Chapitre 10 : Le déjeuner des sorciers
-Ils se rappellent de moi, mais moi…
-Ils t’ont vu grandir et ils savent pour ta mémoire, ne t’en fais pas.
Debout sur la pelouse du jardin de Rashnoé, Loënia se tordait les mains. Elle lançait des coups d'œil anxieux vers les fenêtres aux armatures noires. Noé lui avait appris que ses parents avaient fait le ravalement de la maison il y a de ça cinq ans.
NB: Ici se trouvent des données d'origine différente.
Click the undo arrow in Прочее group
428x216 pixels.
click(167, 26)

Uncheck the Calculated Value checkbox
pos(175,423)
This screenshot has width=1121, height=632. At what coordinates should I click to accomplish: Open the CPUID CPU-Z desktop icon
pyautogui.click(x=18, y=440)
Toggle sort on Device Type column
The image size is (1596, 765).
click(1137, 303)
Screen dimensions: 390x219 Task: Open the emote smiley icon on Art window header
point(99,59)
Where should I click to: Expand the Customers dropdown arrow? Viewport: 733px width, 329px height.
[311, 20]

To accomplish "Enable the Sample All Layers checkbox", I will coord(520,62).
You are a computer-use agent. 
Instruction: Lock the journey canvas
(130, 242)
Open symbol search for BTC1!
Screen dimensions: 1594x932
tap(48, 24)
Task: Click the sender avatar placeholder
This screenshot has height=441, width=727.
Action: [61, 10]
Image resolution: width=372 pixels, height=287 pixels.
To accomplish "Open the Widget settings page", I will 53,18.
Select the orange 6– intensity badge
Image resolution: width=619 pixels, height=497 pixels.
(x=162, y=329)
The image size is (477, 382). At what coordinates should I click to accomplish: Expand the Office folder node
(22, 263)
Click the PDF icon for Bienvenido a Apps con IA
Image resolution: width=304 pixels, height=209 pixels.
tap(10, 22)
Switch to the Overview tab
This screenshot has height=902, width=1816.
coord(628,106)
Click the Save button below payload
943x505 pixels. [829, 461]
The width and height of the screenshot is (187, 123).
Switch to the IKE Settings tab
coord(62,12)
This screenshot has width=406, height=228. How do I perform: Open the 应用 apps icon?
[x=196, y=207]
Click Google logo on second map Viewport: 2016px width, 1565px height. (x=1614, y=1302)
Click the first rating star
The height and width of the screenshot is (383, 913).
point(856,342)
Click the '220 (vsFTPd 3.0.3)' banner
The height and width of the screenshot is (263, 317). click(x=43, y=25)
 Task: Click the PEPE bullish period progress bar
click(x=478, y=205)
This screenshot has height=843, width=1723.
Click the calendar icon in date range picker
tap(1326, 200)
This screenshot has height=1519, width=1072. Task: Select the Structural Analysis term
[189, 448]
Une journée où elle n’avait pas cours l’après-midi, Noé la convainquit de venir déjeuner avec lui et ses parents. Bien sûr, il avait un plan, demander de l’aide à ses parents pour que son amie recouvre la mémoire.
Loënia avait enfilé la robe qu’elle portait le jour de sa rencontre avec Noé, à Lent sorceler, celle qui avait des poches. Elle avait toujours aimé porter cette robe qui lui donnait confiance en elle, et maintenant elle savait pourquoi.
Rashnoé ouvrit la porte de chez lui. Sa mère les accueillit en souriant tandis que son père, les mains dans des gants de protection, tenait un grand plat de ce qui semblait être du gratin.
-Bonjour Loënia !
La fée se retrouva dans les bras de la mère de Rashnoé. Elle s’appelait Mélusine. Bien que six yeux presque fluorescents étaient fixés sur elle, Loënia ne fut pas déstabilisée. La mère et le père de Noé avaient respectivement les yeux bleus et jaunes. En fonction de là où ils habitaient, les sorciers se faisaient plus ou moins harcelés pour la couleur de leurs yeux. Dans de grandes villes, où la population était vaste, ils se faisaient moins remarquer. Le plus souvent, les humains supposaient qu’ils portaient des lentilles ou ils n'avaient pas le temps de bien les regarder.
-Merci de m’inviter à déjeuner, c’est vraiment très gentil.
-C’est bien normal, lui assura Mélusine, nous tenions vraiment à te revoir.
Loënia accorda un regard à son ami. Il portait un jean bleu marine avec un pull beige qui faisait ressurgir ses iris verts comme s’ils étaient des billes enflammées.
-Rash m’a dit que vous pourriez peut-être m’aider à retrouver la mémoire ?
Loënia utilisa le surnom qu’elle donnait à Rashnoé avant qu’elle ne perde la mémoire. Mélusine offrit un regard presque contrit à la fée.
-J’ai fait des recherches dans les grimoires à notre disposition. Je ne suis pas sûre que nous puissions faire quelque chose, la plupart des sorts tacherait ton tatouage féerique.
Mélusine posa sa main sur l’épaule de la fée.
-C’est vraiment gentil d’avoir cherché des sortilèges pour moi, répondit Loënia, un peu déçue bien qu’elle ne s’attendait pas à un miracle.
En fait si, elle avait cru au miracle. Et si, comme lorsqu’elle était enfant, les adultes réglaient tous les problèmes ? Et si tout était aussi simple qu’à cette époque ? Mais aujourd’hui, bien sûr, elle avait vingt-et-un ans et elle était également une adulte. Elle devait trouver la solution à son problème par elle-même.
-Depuis une semaine, reprit Rashnoé sur un ton plus léger, il n’y a eu aucun nouveau meurtre commis par les vampires. J’ai raconté à mes parents ce qui nous était arrivé.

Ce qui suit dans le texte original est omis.